╭─ THE INPUT
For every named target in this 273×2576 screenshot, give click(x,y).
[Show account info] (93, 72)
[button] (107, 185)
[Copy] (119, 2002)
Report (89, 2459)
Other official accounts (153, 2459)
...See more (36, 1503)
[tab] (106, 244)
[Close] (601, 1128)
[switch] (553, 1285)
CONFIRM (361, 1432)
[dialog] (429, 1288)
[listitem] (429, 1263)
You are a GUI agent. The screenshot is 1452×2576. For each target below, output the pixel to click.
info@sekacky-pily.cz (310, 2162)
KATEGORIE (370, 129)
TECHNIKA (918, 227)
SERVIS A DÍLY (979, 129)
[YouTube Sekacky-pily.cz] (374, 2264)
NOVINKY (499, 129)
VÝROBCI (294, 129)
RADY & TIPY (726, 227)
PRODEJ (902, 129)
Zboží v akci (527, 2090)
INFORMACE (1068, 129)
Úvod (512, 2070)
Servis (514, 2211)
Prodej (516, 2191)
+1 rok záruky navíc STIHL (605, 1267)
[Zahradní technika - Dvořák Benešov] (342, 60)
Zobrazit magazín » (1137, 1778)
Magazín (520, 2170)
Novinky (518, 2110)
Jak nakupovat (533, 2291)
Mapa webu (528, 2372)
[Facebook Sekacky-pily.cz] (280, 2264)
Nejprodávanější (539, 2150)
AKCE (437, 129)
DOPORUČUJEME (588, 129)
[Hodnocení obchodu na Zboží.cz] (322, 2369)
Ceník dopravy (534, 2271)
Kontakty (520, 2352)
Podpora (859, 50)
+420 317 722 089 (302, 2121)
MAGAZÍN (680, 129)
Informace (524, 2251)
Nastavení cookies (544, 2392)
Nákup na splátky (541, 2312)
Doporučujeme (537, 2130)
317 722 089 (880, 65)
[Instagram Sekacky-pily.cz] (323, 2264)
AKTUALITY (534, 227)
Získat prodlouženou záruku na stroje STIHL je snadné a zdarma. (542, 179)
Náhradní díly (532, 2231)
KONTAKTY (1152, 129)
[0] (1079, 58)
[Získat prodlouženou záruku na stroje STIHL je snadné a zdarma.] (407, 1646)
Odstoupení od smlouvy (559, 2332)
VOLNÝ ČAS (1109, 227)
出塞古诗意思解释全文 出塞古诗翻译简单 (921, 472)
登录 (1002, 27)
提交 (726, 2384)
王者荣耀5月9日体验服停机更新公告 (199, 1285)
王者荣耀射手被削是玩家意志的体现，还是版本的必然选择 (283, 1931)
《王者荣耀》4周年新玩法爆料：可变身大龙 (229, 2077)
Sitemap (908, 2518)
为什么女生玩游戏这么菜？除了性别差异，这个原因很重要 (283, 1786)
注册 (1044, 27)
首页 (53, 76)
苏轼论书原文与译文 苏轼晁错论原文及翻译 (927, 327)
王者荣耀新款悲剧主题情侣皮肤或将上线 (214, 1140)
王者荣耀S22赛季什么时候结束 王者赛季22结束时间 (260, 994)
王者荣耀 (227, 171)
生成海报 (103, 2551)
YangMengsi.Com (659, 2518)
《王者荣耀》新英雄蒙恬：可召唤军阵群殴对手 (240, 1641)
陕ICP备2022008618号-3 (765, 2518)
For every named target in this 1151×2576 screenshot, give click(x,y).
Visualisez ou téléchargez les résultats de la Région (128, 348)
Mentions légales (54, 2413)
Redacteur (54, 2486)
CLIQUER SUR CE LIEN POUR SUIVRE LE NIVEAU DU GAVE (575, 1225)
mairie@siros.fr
╰─
### ACTIVITY:
Only the lines with the string "screenshot" are wanted; pick them out of the records above and copy them.

### ANSWER AREA:
For every named target in this 273×2576 screenshot, give click(x,y).
You are a GUI agent. The screenshot is 1452×2576. For each target below, output the pixel to click.
For every named target in this 1151×2576 screenshot, give click(x,y).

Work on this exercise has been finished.